Muito afetada pela disparada dos custos de gás e eletricidade, na semana passada a fábrica mandou para casa 400 de seus 2.278 funcionários, com salários reduzidos, até a situação melhorar.
Os trabalhadores em licença não veem muitos motivos para ter esperança. “Já temos nossos problemas de energia em casa, com as contas de gás e eletricidade, e agora em cima dessa crise doméstica temos uma crise de trabalho”, disse Igor Moresi, que trabalha na fábrica há 22 anos, nas máquinas de enrolar chapas de aço em bobinas.
Os custos do setor siderúrgico da Itália, que usa energia de forma muito intensiva, aumentaram em dez vezes desde um ano atrás, segundo dados do lobby dos produtores de aço Federacciai.
Como na maior parte da Europa, não são só os preços da energia que prejudicam empresas e famílias italianas.

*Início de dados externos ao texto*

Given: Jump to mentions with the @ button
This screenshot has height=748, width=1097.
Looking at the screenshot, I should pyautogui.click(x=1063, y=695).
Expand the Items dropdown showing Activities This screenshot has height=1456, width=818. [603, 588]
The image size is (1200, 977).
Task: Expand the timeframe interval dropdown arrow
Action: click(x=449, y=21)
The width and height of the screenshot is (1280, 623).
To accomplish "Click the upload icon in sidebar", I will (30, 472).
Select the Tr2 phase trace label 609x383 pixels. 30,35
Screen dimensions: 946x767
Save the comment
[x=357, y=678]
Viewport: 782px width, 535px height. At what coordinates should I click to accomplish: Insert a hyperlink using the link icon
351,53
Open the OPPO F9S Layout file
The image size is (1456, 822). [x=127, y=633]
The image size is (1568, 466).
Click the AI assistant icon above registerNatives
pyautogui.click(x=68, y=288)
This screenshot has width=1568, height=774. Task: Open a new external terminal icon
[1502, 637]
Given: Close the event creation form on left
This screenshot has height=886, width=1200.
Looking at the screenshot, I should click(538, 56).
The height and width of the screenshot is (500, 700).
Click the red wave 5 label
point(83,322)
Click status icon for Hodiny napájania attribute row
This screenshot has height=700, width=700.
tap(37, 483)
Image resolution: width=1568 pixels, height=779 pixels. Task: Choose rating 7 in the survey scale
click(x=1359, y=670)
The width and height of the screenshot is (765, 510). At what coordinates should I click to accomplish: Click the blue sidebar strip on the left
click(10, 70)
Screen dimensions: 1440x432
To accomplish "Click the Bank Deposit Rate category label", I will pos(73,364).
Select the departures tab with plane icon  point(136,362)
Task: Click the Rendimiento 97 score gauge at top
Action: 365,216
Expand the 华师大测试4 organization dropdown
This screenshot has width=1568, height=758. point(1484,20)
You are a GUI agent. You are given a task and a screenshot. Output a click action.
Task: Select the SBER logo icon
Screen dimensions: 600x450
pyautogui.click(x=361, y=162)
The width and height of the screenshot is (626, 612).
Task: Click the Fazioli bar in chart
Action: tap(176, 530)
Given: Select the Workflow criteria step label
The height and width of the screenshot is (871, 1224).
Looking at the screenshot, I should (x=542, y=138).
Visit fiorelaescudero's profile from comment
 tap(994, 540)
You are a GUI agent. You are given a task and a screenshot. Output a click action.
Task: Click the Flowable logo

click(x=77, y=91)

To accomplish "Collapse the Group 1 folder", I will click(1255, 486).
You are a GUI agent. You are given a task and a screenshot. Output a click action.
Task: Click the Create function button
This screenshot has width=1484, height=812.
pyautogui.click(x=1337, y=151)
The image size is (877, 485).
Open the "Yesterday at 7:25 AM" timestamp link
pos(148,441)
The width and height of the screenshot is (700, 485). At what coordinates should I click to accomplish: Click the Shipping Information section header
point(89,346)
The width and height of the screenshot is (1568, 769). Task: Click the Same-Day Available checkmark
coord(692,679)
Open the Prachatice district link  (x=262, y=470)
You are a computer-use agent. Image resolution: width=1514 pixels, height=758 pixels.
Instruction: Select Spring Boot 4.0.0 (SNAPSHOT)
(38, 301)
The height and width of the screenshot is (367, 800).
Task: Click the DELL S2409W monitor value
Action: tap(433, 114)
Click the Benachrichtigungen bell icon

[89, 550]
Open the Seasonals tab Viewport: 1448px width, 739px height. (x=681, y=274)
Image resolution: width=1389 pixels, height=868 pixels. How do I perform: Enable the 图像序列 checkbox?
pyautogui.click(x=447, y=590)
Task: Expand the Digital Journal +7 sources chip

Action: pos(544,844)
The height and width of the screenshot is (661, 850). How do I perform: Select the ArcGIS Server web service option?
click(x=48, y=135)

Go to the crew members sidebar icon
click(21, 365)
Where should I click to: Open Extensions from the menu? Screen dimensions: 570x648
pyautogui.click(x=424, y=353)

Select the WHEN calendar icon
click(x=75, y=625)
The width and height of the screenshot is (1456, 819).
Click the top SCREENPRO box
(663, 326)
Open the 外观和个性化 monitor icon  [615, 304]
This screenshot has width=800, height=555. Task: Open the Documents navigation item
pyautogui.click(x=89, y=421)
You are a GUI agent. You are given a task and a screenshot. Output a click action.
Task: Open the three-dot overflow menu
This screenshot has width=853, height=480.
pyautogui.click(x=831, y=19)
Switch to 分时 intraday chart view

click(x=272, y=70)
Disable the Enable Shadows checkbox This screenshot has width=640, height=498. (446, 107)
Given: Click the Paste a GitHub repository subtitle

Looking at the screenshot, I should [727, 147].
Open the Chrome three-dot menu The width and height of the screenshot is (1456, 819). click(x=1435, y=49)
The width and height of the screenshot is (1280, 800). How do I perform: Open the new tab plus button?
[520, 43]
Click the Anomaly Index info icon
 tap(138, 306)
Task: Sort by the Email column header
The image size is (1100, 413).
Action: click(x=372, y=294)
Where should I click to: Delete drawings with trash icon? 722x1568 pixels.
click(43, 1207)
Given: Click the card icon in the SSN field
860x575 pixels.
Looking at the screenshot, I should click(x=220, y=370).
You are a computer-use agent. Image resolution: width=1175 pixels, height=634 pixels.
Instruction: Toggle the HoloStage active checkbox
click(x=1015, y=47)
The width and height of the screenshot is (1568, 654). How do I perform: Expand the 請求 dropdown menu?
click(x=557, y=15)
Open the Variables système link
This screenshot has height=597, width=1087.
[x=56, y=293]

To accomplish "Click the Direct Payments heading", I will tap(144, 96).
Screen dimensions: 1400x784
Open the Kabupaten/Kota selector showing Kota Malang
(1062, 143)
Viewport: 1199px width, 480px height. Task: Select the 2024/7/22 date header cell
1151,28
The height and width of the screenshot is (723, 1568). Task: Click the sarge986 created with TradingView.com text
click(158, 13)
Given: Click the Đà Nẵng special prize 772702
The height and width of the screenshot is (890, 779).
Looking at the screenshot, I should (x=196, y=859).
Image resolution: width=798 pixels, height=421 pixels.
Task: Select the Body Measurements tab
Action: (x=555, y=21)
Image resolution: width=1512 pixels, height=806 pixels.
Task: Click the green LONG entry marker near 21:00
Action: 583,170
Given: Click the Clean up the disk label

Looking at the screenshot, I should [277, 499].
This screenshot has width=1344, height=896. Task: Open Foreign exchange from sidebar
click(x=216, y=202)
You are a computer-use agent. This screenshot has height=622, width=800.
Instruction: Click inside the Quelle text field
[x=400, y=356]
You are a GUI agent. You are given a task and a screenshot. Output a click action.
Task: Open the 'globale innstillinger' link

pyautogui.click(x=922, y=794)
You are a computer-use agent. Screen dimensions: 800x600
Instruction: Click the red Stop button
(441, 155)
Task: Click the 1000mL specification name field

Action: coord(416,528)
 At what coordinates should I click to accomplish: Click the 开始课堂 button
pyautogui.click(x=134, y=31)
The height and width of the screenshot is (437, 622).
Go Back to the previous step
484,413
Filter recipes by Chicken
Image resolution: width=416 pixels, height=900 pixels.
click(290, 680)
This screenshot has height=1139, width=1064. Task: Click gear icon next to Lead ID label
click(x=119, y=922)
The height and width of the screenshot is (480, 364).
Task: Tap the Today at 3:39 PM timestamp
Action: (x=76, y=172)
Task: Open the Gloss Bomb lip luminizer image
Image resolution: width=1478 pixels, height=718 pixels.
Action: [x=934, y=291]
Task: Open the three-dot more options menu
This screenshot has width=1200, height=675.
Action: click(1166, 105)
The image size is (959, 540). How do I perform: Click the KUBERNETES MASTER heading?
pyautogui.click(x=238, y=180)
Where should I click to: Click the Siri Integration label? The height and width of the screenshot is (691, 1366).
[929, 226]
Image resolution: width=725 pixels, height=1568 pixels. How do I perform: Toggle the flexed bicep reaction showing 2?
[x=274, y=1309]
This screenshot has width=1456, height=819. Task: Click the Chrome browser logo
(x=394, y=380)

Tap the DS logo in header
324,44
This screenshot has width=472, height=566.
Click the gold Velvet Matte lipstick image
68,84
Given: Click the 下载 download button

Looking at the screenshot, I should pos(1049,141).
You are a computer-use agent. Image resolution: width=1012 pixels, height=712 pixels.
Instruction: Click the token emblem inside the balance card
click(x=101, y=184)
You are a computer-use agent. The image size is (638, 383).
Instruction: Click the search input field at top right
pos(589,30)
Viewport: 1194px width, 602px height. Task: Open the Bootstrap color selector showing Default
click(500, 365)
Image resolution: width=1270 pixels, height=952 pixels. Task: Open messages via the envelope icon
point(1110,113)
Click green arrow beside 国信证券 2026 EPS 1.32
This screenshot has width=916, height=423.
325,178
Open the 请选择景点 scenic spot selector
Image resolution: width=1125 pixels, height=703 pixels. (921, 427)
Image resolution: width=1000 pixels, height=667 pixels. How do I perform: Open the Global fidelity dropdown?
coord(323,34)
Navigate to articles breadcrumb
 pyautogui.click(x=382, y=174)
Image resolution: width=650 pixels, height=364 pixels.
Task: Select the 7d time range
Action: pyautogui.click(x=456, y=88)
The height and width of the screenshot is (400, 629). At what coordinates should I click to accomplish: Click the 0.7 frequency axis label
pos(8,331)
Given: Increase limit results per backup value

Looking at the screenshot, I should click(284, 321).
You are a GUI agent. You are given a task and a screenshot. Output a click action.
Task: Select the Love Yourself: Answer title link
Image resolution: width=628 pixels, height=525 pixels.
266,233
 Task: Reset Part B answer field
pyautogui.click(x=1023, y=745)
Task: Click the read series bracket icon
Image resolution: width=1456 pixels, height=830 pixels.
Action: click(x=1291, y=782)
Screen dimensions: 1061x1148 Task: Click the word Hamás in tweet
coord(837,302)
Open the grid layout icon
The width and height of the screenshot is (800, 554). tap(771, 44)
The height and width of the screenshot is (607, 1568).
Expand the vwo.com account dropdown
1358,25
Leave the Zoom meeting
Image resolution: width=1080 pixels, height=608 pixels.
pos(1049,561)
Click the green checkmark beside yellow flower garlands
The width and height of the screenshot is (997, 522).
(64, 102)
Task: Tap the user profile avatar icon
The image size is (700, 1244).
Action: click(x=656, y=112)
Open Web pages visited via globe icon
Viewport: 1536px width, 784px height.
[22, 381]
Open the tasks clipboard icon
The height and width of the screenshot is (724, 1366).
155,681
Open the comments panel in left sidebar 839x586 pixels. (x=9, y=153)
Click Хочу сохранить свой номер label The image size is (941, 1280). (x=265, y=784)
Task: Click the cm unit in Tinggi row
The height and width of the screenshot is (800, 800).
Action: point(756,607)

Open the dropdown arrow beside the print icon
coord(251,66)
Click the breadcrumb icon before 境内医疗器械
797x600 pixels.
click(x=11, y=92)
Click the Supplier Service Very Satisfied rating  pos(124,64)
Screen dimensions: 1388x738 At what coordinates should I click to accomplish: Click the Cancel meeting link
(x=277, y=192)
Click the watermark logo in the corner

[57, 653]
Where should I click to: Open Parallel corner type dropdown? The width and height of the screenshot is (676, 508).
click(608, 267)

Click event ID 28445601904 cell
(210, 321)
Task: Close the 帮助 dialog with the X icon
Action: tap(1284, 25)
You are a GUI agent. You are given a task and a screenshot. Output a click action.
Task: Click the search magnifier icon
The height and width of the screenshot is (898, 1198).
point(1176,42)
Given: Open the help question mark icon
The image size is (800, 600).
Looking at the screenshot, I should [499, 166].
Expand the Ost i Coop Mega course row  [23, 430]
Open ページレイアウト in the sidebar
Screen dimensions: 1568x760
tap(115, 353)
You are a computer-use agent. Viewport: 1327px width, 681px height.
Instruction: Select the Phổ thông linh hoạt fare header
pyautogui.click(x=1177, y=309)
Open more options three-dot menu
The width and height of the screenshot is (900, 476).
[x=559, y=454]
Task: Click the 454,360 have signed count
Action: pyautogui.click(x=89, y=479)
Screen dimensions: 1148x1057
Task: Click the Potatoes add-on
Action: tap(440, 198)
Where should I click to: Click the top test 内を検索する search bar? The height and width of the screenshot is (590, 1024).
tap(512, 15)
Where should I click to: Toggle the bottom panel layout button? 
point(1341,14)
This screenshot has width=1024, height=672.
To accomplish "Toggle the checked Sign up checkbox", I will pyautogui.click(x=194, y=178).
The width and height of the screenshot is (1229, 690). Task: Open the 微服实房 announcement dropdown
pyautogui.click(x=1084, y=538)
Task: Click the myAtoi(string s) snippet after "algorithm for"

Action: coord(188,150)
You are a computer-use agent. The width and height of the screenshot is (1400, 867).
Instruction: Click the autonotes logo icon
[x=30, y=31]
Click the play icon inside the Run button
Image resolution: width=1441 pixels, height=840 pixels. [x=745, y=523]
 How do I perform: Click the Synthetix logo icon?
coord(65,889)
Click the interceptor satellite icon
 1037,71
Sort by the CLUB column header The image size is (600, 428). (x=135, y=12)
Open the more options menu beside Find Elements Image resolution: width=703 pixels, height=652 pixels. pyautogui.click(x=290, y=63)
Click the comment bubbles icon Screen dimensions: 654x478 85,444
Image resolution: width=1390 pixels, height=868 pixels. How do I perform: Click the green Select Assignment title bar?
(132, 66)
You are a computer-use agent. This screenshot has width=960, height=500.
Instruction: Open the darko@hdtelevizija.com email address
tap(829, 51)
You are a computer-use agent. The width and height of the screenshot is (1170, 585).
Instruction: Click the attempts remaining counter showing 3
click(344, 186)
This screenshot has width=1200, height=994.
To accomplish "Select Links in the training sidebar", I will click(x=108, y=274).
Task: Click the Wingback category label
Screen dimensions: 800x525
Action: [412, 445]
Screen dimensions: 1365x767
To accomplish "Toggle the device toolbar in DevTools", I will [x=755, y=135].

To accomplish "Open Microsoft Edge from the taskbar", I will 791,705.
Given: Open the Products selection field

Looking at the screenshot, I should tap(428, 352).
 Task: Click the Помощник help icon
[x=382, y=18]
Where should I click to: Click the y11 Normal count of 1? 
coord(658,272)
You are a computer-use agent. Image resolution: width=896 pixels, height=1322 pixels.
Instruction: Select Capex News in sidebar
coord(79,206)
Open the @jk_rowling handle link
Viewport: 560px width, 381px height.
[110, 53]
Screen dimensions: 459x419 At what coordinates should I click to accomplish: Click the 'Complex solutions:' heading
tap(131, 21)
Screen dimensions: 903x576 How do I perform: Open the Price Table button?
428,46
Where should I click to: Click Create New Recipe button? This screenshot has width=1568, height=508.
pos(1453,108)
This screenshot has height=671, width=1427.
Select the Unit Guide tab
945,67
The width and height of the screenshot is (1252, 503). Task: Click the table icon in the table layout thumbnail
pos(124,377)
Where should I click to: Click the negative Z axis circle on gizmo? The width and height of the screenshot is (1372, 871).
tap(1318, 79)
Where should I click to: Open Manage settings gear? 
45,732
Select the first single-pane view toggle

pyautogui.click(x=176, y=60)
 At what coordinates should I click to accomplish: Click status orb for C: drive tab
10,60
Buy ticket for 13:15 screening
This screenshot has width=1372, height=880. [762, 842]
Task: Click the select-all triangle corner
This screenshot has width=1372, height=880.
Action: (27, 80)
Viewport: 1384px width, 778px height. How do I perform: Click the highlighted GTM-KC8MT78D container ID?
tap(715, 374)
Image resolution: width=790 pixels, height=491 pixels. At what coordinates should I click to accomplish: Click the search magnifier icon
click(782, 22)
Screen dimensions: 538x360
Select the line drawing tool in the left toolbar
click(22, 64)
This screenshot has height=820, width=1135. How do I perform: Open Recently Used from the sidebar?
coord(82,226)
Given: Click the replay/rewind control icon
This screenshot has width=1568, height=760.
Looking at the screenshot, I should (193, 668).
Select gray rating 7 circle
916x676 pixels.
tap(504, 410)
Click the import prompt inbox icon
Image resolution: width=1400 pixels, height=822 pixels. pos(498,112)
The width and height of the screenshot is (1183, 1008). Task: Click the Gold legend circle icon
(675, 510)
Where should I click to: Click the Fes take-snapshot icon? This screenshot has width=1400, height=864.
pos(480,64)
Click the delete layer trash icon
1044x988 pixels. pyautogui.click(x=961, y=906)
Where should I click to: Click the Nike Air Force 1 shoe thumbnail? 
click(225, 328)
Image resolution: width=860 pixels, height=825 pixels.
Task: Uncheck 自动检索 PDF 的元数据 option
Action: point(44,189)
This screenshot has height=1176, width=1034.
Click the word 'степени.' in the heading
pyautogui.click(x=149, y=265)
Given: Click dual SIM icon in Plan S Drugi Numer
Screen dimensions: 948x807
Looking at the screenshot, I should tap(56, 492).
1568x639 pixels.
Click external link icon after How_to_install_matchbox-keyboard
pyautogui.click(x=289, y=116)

A inflação como um todo, exacerbada pela guerra na Ucrânia, chegou a 9,1% em agosto, seu nível mais alto desde que o índice harmonizado da União Europeia (UE) foi lançado, em 1997.
Assim como para a maioria dos jovens italianos, a segurança no emprego foi uma miragem para Jacopo Calabresi, de 31 anos, outro funcionário que a siderúrgica de Terni pôs em licença. Ele trabalhou como temporário nos seus primeiros cinco anos na fábrica e finalmente tinha sido contratado, apenas dois meses antes. “Após anos de total incerteza, tive um curto período de tranquilidade. Agora é claro que estou muito preocupado de novo”, disse ele.
Segundo o Instituto Nacional de Estatística (Istat), o número de contratos temporários em julho foi o mais alto desde o início da série histórica em 1977. Essa prevalência de trabalho temporário e mal remunerado leva milhares de jovens italianos a buscarem melhores perspectivas no exterior.
As novas crises de energia e da inflação se somam a problemas crônicos italianos, como o crescimento fraco, a estagnação da produtividade, uma dívida pública enorme, baixo nível de emprego, uma burocracia nauseante e um sistema de Justiça que se move a passos de tartaruga.
Se as pesquisas eleitorais estiverem corretas, depois de domingo tudo isso cairá no colo de Giorgia Meloni, a líder do partido nacionalista Irmãos da Itália (Fratelli d’Italia, FdI), que parece prestes a se tornar a primeira mulher a assumir o cargo de premiê no país.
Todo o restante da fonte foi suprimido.